* _Task statement_
Please rewrite every line of the records below as a Markdown table with the columns Row and Text, numbering the rows in order and leaving out blank lines.

* _Information given_
########################################

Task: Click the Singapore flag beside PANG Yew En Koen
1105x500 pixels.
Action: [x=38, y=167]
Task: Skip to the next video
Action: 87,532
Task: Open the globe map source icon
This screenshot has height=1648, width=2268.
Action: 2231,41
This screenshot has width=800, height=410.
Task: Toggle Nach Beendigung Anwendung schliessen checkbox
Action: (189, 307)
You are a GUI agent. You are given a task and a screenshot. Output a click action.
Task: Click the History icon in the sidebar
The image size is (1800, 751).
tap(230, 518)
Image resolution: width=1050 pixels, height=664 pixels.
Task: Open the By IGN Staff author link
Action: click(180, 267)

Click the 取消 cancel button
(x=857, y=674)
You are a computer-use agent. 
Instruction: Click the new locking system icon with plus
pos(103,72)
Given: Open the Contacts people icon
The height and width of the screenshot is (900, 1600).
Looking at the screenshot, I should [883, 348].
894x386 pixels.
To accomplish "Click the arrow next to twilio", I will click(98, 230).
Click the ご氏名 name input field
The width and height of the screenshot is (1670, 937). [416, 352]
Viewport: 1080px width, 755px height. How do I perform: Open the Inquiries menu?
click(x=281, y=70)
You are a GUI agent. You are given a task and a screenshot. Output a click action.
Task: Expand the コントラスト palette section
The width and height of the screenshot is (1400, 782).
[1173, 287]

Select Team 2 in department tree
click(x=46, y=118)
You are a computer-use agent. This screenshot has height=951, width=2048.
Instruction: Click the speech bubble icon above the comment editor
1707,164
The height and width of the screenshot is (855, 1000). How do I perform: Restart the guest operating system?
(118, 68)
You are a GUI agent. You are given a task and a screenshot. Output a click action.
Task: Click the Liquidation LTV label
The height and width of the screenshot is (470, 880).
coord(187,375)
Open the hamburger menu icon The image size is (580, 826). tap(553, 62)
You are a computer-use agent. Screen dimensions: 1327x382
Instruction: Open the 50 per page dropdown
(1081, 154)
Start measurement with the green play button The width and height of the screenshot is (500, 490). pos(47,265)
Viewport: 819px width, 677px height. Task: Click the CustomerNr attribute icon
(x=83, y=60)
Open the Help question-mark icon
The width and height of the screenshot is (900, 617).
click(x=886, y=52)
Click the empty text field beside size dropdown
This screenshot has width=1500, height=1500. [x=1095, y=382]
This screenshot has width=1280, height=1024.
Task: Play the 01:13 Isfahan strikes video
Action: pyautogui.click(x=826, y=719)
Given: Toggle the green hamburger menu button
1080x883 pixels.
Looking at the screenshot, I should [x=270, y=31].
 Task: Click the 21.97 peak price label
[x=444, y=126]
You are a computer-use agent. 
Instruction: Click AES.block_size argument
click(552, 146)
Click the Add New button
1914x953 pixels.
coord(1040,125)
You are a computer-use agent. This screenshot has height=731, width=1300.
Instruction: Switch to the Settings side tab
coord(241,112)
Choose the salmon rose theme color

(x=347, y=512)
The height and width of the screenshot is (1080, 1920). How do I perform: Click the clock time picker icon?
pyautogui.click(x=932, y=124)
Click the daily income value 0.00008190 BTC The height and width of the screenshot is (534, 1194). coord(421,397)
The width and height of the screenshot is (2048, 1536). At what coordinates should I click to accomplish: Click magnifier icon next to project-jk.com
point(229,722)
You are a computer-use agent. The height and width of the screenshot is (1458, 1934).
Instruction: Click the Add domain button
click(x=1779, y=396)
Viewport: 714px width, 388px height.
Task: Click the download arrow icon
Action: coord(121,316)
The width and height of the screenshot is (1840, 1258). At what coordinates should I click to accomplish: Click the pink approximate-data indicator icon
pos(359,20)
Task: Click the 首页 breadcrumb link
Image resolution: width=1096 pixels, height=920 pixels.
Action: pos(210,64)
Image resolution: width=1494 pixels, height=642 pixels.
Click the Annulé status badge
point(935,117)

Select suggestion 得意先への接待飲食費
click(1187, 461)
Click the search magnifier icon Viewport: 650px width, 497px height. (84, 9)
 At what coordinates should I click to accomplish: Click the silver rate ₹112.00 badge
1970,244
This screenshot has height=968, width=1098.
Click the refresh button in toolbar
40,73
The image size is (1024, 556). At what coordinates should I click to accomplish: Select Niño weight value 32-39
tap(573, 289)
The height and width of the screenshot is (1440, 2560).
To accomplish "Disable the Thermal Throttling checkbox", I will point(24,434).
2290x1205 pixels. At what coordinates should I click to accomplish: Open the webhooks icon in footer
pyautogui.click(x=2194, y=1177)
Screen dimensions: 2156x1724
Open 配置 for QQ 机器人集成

########################################

* _Solved problem_
| Row | Text |
|---|---|
| 1 | Task: Click the Singapore flag beside PANG Yew En Koen |
| 2 | 1105x500 pixels. |
| 3 | Action: [x=38, y=167] |
| 4 | Task: Skip to the next video |
| 5 | Action: 87,532 |
| 6 | Task: Open the globe map source icon |
| 7 | This screenshot has height=1648, width=2268. |
| 8 | Action: 2231,41 |
| 9 | This screenshot has width=800, height=410. |
| 10 | Task: Toggle Nach Beendigung Anwendung schliessen checkbox |
| 11 | Action: (189, 307) |
| 12 | You are a GUI agent. You are given a task and a screenshot. Output a click action. |
| 13 | Task: Click the History icon in the sidebar |
| 14 | The image size is (1800, 751). |
| 15 | tap(230, 518) |
| 16 | Image resolution: width=1050 pixels, height=664 pixels. |
| 17 | Task: Open the By IGN Staff author link |
| 18 | Action: click(180, 267) |
| 19 | Click the 取消 cancel button |
| 20 | (x=857, y=674) |
| 21 | You are a computer-use agent.  |
| 22 | Instruction: Click the new locking system icon with plus |
| 23 | pos(103,72) |
| 24 | Given: Open the Contacts people icon |
| 25 | The height and width of the screenshot is (900, 1600). |
| 26 | Looking at the screenshot, I should [883, 348]. |
| 27 | 894x386 pixels. |
| 28 | To accomplish "Click the arrow next to twilio", I will click(98, 230). |
| 29 | Click the ご氏名 name input field |
| 30 | The width and height of the screenshot is (1670, 937). [416, 352] |
| 31 | Viewport: 1080px width, 755px height. How do I perform: Open the Inquiries menu? |
| 32 | click(x=281, y=70) |
| 33 | You are a GUI agent. You are given a task and a screenshot. Output a click action. |
| 34 | Task: Expand the コントラスト palette section |
| 35 | The width and height of the screenshot is (1400, 782). |
| 36 | [1173, 287] |
| 37 | Select Team 2 in department tree |
| 38 | click(x=46, y=118) |
| 39 | You are a computer-use agent. This screenshot has height=951, width=2048. |
| 40 | Instruction: Click the speech bubble icon above the comment editor |
| 41 | 1707,164 |
| 42 | The height and width of the screenshot is (855, 1000). How do I perform: Restart the guest operating system? |
| 43 | (118, 68) |
| 44 | You are a GUI agent. You are given a task and a screenshot. Output a click action. |
| 45 | Task: Click the Liquidation LTV label |
| 46 | The height and width of the screenshot is (470, 880). |
| 47 | coord(187,375) |
| 48 | Open the hamburger menu icon The image size is (580, 826). tap(553, 62) |
| 49 | You are a computer-use agent. Screen dimensions: 1327x382 |
| 50 | Instruction: Open the 50 per page dropdown |
| 51 | (1081, 154) |
| 52 | Start measurement with the green play button The width and height of the screenshot is (500, 490). pos(47,265) |
| 53 | Viewport: 819px width, 677px height. Task: Click the CustomerNr attribute icon |
| 54 | (x=83, y=60) |
| 55 | Open the Help question-mark icon |
| 56 | The width and height of the screenshot is (900, 617). |
| 57 | click(x=886, y=52) |
| 58 | Click the empty text field beside size dropdown |
| 59 | This screenshot has width=1500, height=1500. [x=1095, y=382] |
| 60 | This screenshot has width=1280, height=1024. |
| 61 | Task: Play the 01:13 Isfahan strikes video |
| 62 | Action: pyautogui.click(x=826, y=719) |
| 63 | Given: Toggle the green hamburger menu button |
| 64 | 1080x883 pixels. |
| 65 | Looking at the screenshot, I should [x=270, y=31]. |
| 66 |  Task: Click the 21.97 peak price label |
| 67 | [x=444, y=126] |
| 68 | You are a computer-use agent.  |
| 69 | Instruction: Click AES.block_size argument |
| 70 | click(552, 146) |
| 71 | Click the Add New button |
| 72 | 1914x953 pixels. |
| 73 | coord(1040,125) |
| 74 | You are a computer-use agent. This screenshot has height=731, width=1300. |
| 75 | Instruction: Switch to the Settings side tab |
| 76 | coord(241,112) |
| 77 | Choose the salmon rose theme color |
| 78 | (x=347, y=512) |
| 79 | The height and width of the screenshot is (1080, 1920). How do I perform: Click the clock time picker icon? |
| 80 | pyautogui.click(x=932, y=124) |
| 81 | Click the daily income value 0.00008190 BTC The height and width of the screenshot is (534, 1194). coord(421,397) |
| 82 | The width and height of the screenshot is (2048, 1536). At what coordinates should I click to accomplish: Click magnifier icon next to project-jk.com |
| 83 | point(229,722) |
| 84 | You are a computer-use agent. The height and width of the screenshot is (1458, 1934). |
| 85 | Instruction: Click the Add domain button |
| 86 | click(x=1779, y=396) |
| 87 | Viewport: 714px width, 388px height. |
| 88 | Task: Click the download arrow icon |
| 89 | Action: coord(121,316) |
| 90 | The width and height of the screenshot is (1840, 1258). At what coordinates should I click to accomplish: Click the pink approximate-data indicator icon |
| 91 | pos(359,20) |
| 92 | Task: Click the 首页 breadcrumb link |
| 93 | Image resolution: width=1096 pixels, height=920 pixels. |
| 94 | Action: pos(210,64) |
| 95 | Image resolution: width=1494 pixels, height=642 pixels. |
| 96 | Click the Annulé status badge |
| 97 | point(935,117) |
| 98 | Select suggestion 得意先への接待飲食費 |
| 99 | click(1187, 461) |
| 100 | Click the search magnifier icon Viewport: 650px width, 497px height. (84, 9) |
| 101 |  At what coordinates should I click to accomplish: Click the silver rate ₹112.00 badge |
| 102 | 1970,244 |
| 103 | This screenshot has height=968, width=1098. |
| 104 | Click the refresh button in toolbar |
| 105 | 40,73 |
| 106 | The image size is (1024, 556). At what coordinates should I click to accomplish: Select Niño weight value 32-39 |
| 107 | tap(573, 289) |
| 108 | The height and width of the screenshot is (1440, 2560). |
| 109 | To accomplish "Disable the Thermal Throttling checkbox", I will point(24,434). |
| 110 | 2290x1205 pixels. At what coordinates should I click to accomplish: Open the webhooks icon in footer |
| 111 | pyautogui.click(x=2194, y=1177) |
| 112 | Screen dimensions: 2156x1724 |
| 113 | Open 配置 for QQ 机器人集成 |